CARE: Turning LLMs Into Causal Reasoning Expert
Juncheng Dong, Yiling Liu, Ahmed Aloui, Vahid Tarokh, David Carlson
TL;DR
The paper investigates the limits of prompting LLMs for causal discovery, revealing heavy reliance on variable-name semantics and weak data-driven inference. It introduces CARE, a supervised fine-tuning framework that teaches LLMs to synthesize their internal world knowledge with structured outputs from classical causal-discovery algorithms, guided by diverse data augmentations. CARE leverages parameter-efficient fine-tuning and an automatic LLM-as-judge evaluation to demonstrate state-of-the-art performance on benchmark networks, including scenarios with permuted names and partial observations.

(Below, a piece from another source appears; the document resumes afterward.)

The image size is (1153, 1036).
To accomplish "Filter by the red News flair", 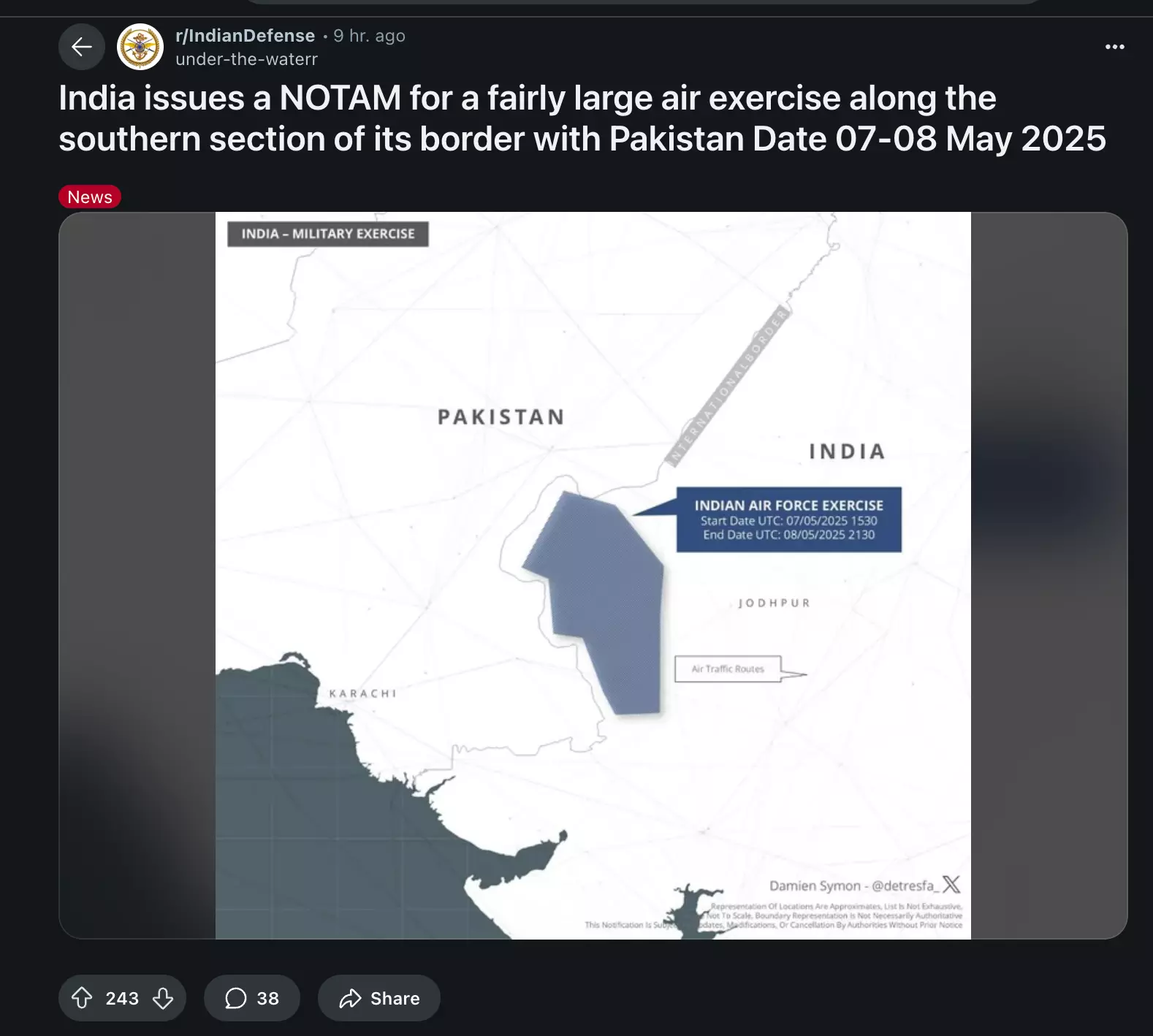I will coord(90,197).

The work shows that a compact LLM, when properly trained, can outperform traditional causal discovery methods and much larger models, highlighting a scalable path to robust causal reasoning in AI systems.
Abstract
Large language models (LLMs) have recently demonstrated impressive capabilities across a range of reasoning and generation tasks. However, research studies have shown that LLMs lack the ability to identify causal relationships, a fundamental cornerstone of human intelligence. We first conduct an exploratory investigation of LLMs' behavior when asked to perform a causal-discovery task and find that they mostly rely on the semantic meaning of variable names, ignoring the observation data. This is unsurprising, given that LLMs were never trained to process structural datasets. To first tackle this challenge, we prompt the LLMs with the outputs of established causal discovery algorithms designed for observational datasets. These algorithm outputs effectively serve as the sufficient statistics of the observation data. However, quite surprisingly, we find that prompting the LLMs with these sufficient statistics decreases the LLMs' performance in causal discovery. To address this current limitation, we propose CARE, a framework that enhances LLMs' causal-reasoning ability by teaching them to effectively utilize the outputs of established causal-discovery algorithms through supervised fine-tuning. Experimental results show that a finetuned Qwen2.5-1.5B model produced by CARE significantly outperforms both traditional causal-discovery algorithms and state-of-the-art LLMs with over a thousand times more parameters, demonstrating effective utilization of its own knowledge and the external algorithmic clues.